Pero volviendo al tema. La recaptura de El Chapo detonó todo una moda: La chapomanía.

En exclusivas tiendas de Los Angeles empezaron a venderse como pan caliente las camisas garigoleadas de color azul y blanco como la que usó el personaje en la entrevista que circuló a nivel mundial.

Hay psicólogos reconocidos analizando el por qué de la fascinación que ejerce El Chapo en el populacho.

Cómo se ha convertido en una especie de fantasía para millones de féminas, entre las cuales, por supuesto, está la actriz Kate del Castillo, protagonista de un churrote llamado La Reina del Sur.
El propio país del norte, Estados Unidos, se está encargando de convertirlo en una celebridad, como en su tiempo lo hizo con Pancho Villa.

Hay quienes comparan las dos fugas anteriores de El Chapo con las espectaculares evasiones de Chucho el Roto, etcétera, etcétera y etcétera.

En lo que respecta a Kate se sabe que no sólo nació en pañales de seda, sino que creció admirando a los bandidos que interpretaba su padre, Erick del Castillo.

Veamos algo de la cinematografía del recio actor mexicano: En las garras de la muerte, 100 kilos de plomo, Comando M-5, Angel de la noche, El zar del contrabando, Pánico en la frontera, El encabronado, Diamantes colombianos, Secuestro en Guerrero, El narco del año, Kilos de muerte, Era cabrón el muchacho y Rapto sangriento, por citar algunas de sus pelis más conocidas.

Ahora, en el ocaso de su vida, Erick se dedica a actuar en las novelas de Televisa, como El maleficio, El carruaje, Alondra, Más allá del puente, Duelo de Pasiones y La imperdonable.

No es de extrañar, entonces, que su hija admire a este tipo de personajes.

La adoración que siente Kate del Castillo hacia El Chapo fue ventilada ya por los medios de comunicación, los cuales reproducen mensajes de texto entre ambos.

Ahora sólo faltaría que la próxima noticia bomba es que salió embarazada, y entonces veremos si la piñatería Ramírez también hace la correspondiente piñata.

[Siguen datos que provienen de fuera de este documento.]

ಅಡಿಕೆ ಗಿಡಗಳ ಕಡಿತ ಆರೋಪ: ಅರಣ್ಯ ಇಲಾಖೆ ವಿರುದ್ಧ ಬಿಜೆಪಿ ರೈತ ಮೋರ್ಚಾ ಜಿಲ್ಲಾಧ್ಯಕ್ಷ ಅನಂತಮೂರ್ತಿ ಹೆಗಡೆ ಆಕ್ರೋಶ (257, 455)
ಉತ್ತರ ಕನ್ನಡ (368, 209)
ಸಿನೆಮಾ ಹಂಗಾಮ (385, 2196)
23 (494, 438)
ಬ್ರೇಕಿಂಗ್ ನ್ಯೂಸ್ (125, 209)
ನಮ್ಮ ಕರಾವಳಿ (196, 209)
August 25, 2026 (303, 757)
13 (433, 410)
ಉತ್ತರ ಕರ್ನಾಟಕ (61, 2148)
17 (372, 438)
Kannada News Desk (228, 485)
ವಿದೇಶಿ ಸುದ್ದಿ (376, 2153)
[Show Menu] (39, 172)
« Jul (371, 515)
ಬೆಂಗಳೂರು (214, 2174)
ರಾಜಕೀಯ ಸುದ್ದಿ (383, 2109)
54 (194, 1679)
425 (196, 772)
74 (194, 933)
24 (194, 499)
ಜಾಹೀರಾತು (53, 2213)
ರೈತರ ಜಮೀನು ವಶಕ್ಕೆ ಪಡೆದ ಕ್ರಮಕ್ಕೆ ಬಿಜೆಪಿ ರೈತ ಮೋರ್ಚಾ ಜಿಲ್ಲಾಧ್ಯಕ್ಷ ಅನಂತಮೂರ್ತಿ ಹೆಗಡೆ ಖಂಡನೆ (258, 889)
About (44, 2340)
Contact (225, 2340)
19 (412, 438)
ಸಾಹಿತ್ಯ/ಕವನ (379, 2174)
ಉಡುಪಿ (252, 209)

Hay quienes no distinguen el bien del mal. Está bien hacer una entrevista a un personaje tan polémico como El Chapo. Ya lo decía el viejo decrépito de Julio Scherer: «Si el diablo me concede una entrevista, iré hasta el infierno».

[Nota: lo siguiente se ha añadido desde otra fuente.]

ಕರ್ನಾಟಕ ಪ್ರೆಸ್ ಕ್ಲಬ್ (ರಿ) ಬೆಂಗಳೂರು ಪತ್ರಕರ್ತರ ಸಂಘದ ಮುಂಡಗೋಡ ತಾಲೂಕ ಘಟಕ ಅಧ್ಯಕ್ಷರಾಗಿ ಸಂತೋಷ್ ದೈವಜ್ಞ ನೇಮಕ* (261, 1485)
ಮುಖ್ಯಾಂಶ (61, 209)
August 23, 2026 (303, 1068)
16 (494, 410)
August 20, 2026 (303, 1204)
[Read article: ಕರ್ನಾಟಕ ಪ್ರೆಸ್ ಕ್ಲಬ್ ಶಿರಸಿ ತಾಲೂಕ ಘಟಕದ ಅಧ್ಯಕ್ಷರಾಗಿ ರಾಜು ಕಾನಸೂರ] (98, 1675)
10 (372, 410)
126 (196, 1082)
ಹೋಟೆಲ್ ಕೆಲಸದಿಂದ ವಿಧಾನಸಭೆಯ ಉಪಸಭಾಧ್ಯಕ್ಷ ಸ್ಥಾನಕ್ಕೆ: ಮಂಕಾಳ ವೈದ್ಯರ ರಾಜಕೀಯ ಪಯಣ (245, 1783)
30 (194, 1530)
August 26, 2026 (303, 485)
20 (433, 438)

No faltaría quien dijera que Scherer era satánico por hacer apología del diablo, sino que un verdadero periodista se centra en los temas de interés general.

La entrevista que le hizo el director y actor de cine Sean Penn, por ejemplo, no es en realidad una entrevista, sino un guión. Puedo decir sin temor a equivocarme, que Sean Penn tiene de periodista lo que yo de bailarina de ballet.

Salvo algunos renglones que pueden considerarse interesantes, periodísticamente hablando, el resto de la entrevista cae en la clasificación de apología, es decir, la defensa de un delito o un delincuente.

Si yo, Pegaso, tuviera la oportunidad de entrevistar al Chapo, sólo le haría tres preguntas:
1.- Don Chapo, ¿qué se necesita para que termine toda esta ola de terror en México?

2.- ¿Por qué el uso de la violencia a grado casi inhumano?

3.- ¿Qué pasaría con ustedes si se legalizara el uso de la mariguana?

Creo que son algunas de las cuestiones que un verdadero periodista le haría a este polémico personaje.

Aquí los dejo con el dicho estilo Pegaso: «El comportamiento agresivo origina similares comportamientos». (La violencia engendra violencia).